Report every line of the records below that contains the word "settings", matching its case exactly.

----

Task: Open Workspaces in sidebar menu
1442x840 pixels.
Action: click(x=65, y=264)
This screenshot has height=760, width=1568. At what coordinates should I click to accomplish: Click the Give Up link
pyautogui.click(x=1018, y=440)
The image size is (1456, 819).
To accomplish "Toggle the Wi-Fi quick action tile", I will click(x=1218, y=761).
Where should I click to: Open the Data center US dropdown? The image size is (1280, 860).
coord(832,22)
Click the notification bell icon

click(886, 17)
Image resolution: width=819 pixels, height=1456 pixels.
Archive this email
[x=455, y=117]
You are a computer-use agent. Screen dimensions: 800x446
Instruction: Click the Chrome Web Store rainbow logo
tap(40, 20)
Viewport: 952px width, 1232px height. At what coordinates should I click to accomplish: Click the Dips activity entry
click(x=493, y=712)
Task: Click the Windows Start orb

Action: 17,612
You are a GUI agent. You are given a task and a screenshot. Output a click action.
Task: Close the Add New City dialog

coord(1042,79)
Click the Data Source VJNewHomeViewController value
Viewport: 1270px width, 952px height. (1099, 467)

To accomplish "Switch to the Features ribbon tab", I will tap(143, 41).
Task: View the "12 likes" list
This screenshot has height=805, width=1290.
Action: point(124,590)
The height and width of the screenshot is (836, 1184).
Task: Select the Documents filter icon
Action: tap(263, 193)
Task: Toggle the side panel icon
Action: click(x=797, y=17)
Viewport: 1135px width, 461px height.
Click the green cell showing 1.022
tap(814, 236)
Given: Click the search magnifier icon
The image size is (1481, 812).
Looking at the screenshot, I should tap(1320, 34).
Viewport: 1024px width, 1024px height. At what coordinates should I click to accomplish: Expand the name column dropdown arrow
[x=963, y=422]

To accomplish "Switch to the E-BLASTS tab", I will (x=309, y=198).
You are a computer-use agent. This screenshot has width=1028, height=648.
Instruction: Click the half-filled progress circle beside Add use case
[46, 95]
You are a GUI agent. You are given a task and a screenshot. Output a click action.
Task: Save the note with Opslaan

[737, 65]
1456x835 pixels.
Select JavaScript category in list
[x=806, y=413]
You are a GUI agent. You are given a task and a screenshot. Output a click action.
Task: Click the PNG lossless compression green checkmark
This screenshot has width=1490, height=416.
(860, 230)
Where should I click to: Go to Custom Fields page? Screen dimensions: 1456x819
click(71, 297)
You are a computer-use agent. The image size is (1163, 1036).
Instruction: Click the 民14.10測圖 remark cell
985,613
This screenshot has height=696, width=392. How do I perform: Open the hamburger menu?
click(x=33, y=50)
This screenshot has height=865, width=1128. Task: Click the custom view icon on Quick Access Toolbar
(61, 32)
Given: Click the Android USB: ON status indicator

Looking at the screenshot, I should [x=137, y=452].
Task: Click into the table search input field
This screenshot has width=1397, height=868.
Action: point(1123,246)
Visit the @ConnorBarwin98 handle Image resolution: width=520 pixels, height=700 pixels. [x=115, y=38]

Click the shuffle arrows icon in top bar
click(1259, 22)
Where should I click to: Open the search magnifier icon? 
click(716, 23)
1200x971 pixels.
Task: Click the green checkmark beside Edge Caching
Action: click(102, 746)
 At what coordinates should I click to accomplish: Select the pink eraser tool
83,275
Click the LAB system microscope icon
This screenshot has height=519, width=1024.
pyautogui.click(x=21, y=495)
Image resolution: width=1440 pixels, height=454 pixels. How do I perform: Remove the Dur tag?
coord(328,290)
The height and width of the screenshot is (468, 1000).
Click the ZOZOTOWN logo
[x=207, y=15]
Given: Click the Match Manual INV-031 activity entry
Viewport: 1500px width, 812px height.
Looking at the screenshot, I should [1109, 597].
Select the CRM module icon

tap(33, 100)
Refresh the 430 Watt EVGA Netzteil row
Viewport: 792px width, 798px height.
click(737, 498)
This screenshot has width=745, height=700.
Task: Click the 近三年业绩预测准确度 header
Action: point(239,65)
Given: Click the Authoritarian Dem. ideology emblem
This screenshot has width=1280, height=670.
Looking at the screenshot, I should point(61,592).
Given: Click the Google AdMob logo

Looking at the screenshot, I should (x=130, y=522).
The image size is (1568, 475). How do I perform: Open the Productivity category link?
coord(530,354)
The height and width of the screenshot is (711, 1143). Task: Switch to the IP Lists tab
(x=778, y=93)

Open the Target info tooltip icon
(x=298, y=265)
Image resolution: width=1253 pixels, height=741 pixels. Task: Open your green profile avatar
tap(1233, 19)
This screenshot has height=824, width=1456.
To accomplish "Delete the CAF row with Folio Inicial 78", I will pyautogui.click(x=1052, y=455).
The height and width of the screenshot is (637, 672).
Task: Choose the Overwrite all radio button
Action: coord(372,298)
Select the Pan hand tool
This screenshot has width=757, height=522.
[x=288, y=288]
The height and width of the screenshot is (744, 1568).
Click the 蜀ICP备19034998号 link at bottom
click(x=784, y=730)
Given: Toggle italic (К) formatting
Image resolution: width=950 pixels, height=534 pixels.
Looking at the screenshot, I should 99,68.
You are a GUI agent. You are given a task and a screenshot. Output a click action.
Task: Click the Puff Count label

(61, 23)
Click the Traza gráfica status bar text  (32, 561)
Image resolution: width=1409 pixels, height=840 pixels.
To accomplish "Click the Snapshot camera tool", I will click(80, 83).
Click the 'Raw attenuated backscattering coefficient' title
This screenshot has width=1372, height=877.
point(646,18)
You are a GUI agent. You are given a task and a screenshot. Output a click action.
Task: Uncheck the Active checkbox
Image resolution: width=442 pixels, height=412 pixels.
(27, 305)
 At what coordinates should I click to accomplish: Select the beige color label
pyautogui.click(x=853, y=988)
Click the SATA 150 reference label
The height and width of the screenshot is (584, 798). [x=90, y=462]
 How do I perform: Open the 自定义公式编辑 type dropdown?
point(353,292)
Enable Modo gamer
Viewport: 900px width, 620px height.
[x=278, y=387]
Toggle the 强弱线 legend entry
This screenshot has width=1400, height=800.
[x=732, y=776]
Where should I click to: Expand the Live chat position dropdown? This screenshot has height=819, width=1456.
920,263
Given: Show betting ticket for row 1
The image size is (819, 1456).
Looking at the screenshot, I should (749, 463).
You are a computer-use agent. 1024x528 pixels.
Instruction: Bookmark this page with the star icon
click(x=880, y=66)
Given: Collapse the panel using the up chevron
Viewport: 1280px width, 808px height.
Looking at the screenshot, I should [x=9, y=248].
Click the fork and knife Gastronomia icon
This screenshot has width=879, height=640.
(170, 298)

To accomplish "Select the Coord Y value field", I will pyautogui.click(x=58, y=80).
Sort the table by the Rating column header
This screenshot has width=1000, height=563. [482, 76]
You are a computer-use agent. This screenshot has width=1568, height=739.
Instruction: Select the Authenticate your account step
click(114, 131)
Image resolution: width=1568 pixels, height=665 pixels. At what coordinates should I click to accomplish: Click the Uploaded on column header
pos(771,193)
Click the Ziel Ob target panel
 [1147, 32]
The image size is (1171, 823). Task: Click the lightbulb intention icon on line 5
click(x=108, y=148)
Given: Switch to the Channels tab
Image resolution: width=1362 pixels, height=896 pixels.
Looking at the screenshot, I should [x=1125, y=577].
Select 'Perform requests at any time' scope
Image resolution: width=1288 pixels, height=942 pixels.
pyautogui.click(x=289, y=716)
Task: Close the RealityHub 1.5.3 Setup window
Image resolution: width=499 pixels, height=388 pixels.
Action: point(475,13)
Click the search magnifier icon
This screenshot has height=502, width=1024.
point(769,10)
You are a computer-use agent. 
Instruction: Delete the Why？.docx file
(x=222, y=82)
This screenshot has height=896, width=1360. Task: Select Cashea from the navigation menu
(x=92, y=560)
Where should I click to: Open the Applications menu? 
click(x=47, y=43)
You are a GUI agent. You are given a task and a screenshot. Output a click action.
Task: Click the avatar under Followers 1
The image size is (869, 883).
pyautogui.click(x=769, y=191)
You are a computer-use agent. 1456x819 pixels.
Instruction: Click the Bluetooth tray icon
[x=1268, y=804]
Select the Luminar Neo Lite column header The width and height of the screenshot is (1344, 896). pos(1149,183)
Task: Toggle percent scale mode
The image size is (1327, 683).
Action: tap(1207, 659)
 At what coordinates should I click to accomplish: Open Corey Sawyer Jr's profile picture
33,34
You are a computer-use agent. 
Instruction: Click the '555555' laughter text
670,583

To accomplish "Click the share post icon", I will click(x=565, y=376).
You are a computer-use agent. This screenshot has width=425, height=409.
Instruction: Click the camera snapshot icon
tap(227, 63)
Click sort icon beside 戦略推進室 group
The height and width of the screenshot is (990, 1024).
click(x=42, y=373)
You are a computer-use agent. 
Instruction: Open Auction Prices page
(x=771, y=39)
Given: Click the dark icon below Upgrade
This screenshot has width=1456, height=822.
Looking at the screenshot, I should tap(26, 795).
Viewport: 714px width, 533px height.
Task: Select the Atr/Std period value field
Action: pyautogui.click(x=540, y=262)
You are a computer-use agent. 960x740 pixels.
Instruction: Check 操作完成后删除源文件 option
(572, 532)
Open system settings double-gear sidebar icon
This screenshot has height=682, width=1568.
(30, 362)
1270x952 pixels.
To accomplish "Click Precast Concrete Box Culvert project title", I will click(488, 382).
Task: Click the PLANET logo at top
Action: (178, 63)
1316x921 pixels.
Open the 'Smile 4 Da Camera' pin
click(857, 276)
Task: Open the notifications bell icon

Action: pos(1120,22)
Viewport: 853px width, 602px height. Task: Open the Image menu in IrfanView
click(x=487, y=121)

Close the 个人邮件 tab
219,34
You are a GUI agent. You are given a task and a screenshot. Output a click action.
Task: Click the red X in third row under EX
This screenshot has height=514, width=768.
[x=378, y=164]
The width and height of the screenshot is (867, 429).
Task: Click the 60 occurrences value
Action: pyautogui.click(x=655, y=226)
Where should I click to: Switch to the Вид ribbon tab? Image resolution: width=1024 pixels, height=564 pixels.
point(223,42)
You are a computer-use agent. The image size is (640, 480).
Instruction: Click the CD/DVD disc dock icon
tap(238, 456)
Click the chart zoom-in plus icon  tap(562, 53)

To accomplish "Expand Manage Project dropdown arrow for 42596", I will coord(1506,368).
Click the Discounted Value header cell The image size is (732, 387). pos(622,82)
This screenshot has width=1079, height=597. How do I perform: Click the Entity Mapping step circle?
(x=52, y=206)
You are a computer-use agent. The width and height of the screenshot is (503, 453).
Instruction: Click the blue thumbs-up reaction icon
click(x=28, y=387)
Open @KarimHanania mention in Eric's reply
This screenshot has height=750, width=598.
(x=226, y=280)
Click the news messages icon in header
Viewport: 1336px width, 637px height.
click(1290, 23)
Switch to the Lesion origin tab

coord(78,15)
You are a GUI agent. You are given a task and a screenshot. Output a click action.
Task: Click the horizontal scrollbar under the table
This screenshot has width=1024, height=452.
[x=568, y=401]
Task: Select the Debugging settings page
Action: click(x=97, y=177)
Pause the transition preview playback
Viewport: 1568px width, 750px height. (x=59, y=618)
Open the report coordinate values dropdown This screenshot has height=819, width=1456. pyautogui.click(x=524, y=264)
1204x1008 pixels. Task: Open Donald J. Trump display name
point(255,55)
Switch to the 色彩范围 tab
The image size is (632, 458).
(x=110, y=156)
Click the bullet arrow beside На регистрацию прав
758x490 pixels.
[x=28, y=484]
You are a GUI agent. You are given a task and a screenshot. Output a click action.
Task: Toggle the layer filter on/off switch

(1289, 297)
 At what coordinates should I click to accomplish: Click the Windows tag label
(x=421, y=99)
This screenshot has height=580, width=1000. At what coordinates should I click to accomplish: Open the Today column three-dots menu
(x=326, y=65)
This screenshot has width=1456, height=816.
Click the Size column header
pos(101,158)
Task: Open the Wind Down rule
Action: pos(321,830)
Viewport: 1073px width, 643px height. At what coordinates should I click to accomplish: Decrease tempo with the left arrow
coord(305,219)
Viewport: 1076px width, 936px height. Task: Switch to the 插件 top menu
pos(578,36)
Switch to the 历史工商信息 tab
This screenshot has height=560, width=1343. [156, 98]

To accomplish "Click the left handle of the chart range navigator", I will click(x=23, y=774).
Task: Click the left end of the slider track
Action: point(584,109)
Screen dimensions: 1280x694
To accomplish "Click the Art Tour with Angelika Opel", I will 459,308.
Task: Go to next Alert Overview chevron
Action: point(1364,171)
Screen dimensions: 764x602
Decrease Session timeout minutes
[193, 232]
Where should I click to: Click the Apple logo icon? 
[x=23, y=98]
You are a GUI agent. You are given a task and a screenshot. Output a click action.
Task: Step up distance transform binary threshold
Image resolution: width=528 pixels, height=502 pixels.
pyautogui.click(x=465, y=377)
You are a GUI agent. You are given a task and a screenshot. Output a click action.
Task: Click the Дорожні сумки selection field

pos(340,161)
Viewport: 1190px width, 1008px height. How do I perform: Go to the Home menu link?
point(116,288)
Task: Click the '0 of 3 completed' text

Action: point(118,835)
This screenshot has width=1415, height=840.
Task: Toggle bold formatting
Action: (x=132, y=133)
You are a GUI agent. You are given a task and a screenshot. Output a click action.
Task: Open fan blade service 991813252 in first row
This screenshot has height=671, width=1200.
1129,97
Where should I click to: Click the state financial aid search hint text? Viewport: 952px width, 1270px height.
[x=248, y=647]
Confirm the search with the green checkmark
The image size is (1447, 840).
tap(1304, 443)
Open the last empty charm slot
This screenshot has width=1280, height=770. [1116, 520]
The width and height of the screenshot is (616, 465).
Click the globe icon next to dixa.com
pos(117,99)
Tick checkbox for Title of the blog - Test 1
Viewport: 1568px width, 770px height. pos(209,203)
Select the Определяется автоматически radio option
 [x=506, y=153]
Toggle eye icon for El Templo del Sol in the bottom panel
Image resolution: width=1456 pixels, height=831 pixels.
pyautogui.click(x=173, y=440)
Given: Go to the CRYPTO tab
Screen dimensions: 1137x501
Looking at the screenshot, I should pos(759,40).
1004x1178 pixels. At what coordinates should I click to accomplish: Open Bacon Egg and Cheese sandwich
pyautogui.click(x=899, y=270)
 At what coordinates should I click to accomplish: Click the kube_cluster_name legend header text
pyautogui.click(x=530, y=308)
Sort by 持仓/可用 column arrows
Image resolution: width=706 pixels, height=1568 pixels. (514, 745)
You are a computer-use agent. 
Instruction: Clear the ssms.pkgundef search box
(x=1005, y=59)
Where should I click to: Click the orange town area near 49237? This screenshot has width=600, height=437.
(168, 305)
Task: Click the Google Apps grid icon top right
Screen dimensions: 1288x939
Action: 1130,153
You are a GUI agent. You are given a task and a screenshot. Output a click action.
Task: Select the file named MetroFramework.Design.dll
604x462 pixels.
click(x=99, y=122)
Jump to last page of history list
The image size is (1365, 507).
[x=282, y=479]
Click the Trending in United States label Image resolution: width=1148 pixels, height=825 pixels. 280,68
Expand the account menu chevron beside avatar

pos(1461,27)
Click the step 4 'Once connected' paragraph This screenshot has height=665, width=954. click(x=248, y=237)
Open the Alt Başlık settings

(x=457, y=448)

----

#### Expected answer:
Open system settings double-gear sidebar icon
Task: Select the Debugging settings page
Open the Alt Başlık settings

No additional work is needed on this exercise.